The interplay between cells and the molecules that control their actions, cytokines, are important. Horses that have dying cysts in their muscles make antitoxin. Antitoxins are antibodies against the S. fayeri toxin. The toxin antibodies in serum can be measured. Not all cysts breakdown to release toxins. In horses with clinical signs, the toxin stimulates cytokines, and cytokines increase inflammation that results in disease.
Inflammatory molecules cause clinical signs in horses. These pro-inflammatory molecules can travel to peripheral nerves or even into the central nervous system where the clinical signs become profound. The result is polyneuritis.
The S. fayeri serum test measures the levels of antitoxin in the horses serum. A horse with S. fayeri toxicosis can have another infection caused by S. neurona because the infections aren't mutually exclusive. Duel infections are detected using the SAG tests and the S. fayeri test. The treatment for these conditions will be different and that is an important consideration for testing.
Tests to detect autoimmune polyneuritis (MPP/MP2)
Anti-myelin Protein Tests
A common theme so far is the role of inflammation in equine sarcocystosis. Way back in 1981 some English researchers realized three important things:
- disease due to polyneuritis (inflamed nerves) in horses (and rats) could be related to circulating anti-myelin protein (MP2) antibodies;
- chronic disease led to remitting/relapsing disease due to demyelination of peripheral or central nervous system nerves;
- and equine myelin has an IL6 receptor in a very reactive part of the myelin protein (MPP).
These researchers were studying neuromuscular disease in people.
Horses with chronic relapsing EPM (that are treated time and time again), have MPP or MP2 antibodies.

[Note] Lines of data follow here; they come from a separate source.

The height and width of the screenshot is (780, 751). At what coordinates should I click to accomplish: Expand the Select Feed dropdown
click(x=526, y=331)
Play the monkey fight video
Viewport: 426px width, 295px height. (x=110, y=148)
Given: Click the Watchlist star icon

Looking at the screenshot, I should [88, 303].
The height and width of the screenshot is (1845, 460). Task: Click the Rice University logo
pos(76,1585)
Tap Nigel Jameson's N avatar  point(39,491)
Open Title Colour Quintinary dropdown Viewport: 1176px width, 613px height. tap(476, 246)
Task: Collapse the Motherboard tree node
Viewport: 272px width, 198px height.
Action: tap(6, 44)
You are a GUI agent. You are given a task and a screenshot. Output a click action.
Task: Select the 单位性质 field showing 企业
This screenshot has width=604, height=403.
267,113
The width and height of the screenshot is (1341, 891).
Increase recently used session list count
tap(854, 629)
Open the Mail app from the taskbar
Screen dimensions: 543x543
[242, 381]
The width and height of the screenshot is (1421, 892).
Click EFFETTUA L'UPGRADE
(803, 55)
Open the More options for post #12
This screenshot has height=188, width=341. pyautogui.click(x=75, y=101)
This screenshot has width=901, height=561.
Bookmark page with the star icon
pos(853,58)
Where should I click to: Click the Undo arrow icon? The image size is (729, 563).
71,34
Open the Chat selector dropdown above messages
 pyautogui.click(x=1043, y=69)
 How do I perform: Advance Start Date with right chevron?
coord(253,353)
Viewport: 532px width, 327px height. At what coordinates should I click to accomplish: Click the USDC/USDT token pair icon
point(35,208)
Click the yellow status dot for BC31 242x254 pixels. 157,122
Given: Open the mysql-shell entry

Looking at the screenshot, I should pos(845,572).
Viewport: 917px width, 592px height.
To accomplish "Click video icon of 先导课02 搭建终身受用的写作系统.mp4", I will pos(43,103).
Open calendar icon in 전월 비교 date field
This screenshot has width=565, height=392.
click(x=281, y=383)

It is important because horses with autoimmune disease will not respond to antiprotozoal drugs! The horse's signs will wax and wane, nerves are demyelinated due to inflammation and then repair by re-myelinating the nerve. The damaged nerve sheath eventually scars by calcification. Horses with chronic disease should be tested because testing can change the treatment decisions.ELISA Submission Form
Test for inflammation: C-reactive protein
The most stable serum molecule for testing the inflammatory pathway associated with Sarcocystis is an acute phase protein, CRP. A normal value should be less than 16 micrograms/ml in the serum of a healthy horse. Elevated values are seen in both S. neurona and S. fayeri infections. This cytokine is not pathognomonic (unique) for protozoal diseases. Elevated serum CRP is related to infection. CRP is a useful choice for monitoring a horse with autoimmune polyneuritis. If the horse looks good clinically but the CRP remains high (evidence of sub-clinical disease) we suggest continuing with appropriate therapy.